### The input

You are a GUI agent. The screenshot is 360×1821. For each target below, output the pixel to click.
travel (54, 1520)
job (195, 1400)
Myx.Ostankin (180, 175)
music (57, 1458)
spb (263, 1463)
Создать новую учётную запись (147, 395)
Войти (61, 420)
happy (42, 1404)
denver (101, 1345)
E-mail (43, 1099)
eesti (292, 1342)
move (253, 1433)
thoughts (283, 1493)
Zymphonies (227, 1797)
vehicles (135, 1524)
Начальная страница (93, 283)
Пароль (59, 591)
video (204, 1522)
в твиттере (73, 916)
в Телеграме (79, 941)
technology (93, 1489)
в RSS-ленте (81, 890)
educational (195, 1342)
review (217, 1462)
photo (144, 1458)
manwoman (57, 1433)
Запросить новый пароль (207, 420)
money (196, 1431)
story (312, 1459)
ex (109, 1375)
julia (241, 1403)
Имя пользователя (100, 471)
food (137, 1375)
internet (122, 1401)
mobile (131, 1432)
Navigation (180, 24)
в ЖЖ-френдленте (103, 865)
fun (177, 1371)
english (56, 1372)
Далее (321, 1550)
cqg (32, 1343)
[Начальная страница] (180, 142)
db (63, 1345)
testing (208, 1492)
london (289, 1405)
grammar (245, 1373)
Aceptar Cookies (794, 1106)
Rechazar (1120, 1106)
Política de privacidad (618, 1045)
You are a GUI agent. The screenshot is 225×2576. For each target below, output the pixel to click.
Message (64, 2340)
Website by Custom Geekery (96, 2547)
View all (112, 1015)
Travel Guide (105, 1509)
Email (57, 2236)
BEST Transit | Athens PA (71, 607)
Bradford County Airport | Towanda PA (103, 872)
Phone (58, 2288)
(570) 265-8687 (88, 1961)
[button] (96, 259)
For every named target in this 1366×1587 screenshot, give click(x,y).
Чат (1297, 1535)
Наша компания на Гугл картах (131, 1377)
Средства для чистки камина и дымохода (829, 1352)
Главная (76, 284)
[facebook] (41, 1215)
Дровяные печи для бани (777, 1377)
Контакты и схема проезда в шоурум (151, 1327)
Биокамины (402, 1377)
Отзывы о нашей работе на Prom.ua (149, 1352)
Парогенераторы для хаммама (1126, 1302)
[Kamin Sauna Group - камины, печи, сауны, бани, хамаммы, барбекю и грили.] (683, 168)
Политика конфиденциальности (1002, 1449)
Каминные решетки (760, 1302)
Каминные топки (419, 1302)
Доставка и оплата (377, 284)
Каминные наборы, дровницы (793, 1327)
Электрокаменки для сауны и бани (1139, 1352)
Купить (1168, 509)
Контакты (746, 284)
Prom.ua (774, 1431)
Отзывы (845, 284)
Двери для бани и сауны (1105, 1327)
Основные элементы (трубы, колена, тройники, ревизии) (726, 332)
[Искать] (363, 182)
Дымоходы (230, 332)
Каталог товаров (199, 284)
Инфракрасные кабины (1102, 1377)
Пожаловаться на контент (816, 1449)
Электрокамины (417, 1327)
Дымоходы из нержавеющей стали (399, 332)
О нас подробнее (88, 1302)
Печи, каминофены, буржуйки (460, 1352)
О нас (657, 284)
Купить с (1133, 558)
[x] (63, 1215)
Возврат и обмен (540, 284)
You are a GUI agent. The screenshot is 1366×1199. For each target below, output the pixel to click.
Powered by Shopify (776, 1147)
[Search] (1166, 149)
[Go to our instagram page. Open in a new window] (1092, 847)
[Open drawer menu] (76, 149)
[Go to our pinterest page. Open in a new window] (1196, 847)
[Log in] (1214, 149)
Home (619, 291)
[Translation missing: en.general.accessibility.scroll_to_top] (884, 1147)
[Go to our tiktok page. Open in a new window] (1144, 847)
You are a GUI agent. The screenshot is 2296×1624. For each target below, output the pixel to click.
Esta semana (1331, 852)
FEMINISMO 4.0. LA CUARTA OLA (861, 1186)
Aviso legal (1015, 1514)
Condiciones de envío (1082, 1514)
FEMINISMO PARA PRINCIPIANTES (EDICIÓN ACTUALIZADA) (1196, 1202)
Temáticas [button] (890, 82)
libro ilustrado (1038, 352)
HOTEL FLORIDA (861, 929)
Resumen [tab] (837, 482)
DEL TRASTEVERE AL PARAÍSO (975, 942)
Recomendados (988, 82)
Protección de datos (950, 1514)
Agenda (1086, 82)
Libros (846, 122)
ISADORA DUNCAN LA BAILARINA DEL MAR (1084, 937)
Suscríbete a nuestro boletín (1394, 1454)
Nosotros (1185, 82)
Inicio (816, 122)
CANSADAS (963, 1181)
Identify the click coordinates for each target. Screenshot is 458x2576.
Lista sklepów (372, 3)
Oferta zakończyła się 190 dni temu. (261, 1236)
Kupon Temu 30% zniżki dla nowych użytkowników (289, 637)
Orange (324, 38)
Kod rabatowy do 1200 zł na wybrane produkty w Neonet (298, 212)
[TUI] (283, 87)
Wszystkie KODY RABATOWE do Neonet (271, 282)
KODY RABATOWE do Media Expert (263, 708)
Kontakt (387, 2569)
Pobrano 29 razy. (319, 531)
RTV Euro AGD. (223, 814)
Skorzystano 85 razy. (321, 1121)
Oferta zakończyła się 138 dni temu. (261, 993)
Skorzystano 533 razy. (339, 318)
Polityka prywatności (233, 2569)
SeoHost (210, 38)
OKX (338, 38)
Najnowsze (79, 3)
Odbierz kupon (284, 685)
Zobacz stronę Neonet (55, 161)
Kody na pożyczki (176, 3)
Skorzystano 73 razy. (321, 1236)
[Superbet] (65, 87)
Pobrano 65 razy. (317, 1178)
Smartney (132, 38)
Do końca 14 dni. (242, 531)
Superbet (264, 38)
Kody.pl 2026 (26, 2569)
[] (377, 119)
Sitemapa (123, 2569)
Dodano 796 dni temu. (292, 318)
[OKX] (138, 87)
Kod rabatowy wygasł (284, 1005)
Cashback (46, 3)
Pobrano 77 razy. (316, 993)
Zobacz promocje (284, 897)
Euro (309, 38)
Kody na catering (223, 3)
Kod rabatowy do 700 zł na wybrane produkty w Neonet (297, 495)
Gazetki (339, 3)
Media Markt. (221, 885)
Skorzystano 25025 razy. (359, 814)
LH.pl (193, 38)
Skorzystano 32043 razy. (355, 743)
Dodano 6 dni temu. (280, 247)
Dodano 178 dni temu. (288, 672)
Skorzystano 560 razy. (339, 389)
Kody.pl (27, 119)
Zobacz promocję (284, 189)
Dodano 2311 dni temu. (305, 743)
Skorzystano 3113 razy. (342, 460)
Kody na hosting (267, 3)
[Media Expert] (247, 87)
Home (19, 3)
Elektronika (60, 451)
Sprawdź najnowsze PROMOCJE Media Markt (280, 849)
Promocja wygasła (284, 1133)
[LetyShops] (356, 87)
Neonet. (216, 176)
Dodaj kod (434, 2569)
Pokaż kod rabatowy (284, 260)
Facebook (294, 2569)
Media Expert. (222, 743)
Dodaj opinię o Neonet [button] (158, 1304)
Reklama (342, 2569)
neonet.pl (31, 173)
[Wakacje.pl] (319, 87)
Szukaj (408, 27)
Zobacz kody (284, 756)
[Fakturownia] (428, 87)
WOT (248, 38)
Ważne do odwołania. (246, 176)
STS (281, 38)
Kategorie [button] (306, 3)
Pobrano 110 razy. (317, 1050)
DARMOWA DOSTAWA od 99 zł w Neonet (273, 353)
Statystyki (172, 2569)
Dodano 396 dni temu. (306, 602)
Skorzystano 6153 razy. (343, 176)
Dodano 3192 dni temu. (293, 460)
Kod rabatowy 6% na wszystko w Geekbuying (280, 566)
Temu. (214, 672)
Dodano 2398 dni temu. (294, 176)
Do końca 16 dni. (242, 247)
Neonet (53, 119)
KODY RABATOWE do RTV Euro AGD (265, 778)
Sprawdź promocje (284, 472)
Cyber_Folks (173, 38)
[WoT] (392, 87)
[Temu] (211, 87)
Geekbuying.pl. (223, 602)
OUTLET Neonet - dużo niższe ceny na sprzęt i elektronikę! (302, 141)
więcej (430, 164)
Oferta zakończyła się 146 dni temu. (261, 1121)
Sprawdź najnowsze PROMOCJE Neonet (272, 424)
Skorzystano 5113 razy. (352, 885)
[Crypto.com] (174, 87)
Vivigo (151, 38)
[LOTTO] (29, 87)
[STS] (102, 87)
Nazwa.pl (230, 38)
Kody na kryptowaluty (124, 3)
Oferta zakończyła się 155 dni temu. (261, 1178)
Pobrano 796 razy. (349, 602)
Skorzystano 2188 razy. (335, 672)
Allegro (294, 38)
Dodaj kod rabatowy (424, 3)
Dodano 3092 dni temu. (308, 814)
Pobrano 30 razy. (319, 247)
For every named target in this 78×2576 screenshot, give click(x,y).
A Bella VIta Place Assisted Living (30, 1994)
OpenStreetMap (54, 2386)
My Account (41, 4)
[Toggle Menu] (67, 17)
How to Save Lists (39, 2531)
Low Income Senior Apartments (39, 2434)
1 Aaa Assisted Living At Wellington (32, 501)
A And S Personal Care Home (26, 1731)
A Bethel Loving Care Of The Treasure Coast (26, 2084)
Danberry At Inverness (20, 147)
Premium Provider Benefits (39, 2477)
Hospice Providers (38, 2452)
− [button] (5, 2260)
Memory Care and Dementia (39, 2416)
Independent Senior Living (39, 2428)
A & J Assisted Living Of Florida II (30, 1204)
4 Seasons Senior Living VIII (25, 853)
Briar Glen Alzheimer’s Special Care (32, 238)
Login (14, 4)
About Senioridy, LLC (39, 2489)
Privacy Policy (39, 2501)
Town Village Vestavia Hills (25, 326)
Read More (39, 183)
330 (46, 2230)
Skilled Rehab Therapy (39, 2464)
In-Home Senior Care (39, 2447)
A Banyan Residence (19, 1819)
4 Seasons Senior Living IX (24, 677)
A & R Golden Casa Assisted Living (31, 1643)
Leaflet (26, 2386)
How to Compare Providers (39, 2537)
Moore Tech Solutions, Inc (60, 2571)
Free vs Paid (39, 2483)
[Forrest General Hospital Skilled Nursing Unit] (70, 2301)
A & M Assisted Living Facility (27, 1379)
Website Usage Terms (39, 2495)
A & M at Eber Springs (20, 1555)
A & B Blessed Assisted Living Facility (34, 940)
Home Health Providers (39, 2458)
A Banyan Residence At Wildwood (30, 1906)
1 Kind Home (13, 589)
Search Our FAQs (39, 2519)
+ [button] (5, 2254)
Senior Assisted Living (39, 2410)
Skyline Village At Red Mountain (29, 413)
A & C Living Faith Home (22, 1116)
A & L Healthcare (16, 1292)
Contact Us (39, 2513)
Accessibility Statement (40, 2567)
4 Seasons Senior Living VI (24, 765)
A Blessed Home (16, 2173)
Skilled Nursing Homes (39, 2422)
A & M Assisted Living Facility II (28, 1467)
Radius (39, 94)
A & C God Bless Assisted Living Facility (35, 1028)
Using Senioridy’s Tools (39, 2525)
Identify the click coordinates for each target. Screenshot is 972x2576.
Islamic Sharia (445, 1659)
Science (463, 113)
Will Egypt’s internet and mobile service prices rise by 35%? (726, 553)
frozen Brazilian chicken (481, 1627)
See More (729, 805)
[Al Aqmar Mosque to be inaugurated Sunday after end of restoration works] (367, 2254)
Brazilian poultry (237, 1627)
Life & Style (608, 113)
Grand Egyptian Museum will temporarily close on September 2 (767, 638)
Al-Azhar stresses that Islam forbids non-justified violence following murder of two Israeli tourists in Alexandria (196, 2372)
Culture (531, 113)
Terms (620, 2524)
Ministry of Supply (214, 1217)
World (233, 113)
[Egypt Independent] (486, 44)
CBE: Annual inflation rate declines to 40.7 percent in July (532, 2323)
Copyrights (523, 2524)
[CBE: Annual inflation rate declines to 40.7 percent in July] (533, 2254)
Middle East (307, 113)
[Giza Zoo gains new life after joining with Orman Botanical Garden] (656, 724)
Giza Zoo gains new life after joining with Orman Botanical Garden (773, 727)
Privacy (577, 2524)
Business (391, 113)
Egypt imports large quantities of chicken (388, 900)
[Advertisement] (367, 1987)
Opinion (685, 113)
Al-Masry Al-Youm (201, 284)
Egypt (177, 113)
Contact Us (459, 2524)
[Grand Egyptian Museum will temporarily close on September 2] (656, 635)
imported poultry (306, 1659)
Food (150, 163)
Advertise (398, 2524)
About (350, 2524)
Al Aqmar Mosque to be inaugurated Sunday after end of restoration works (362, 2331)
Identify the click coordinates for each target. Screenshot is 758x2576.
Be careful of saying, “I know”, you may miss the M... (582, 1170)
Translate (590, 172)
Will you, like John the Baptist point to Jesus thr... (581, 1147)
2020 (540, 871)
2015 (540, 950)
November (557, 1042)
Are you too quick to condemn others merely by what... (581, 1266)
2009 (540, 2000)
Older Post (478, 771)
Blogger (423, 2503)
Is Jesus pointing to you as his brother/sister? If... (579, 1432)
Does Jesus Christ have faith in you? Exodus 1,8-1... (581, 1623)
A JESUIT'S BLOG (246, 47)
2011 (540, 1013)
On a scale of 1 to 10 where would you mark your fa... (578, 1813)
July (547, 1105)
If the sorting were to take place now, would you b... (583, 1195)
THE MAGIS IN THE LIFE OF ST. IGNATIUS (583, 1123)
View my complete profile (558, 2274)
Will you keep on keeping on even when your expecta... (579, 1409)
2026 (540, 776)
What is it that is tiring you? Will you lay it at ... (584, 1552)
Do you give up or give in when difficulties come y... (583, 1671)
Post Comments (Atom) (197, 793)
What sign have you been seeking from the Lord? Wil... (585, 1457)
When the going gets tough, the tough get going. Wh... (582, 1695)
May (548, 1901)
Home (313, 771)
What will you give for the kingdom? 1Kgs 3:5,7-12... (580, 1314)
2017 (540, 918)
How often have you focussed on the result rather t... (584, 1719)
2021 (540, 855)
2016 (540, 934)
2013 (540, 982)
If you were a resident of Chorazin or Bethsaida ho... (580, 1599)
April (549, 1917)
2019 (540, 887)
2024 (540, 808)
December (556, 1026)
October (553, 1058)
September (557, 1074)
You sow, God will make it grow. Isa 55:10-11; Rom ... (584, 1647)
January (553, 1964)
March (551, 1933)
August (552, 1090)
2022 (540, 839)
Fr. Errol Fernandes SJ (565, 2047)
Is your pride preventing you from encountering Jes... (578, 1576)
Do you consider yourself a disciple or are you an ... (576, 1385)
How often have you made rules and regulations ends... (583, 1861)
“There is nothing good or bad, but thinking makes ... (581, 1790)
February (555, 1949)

### What is required
Return, unchanged, the run of lines above that opens with the line containing "Ministry of Supply (214, 1217)" and closes with the line containing "Middle East (307, 113)". Include both.

### Exercise result
Ministry of Supply (214, 1217)
World (233, 113)
[Egypt Independent] (486, 44)
CBE: Annual inflation rate declines to 40.7 percent in July (532, 2323)
Copyrights (523, 2524)
[CBE: Annual inflation rate declines to 40.7 percent in July] (533, 2254)
Middle East (307, 113)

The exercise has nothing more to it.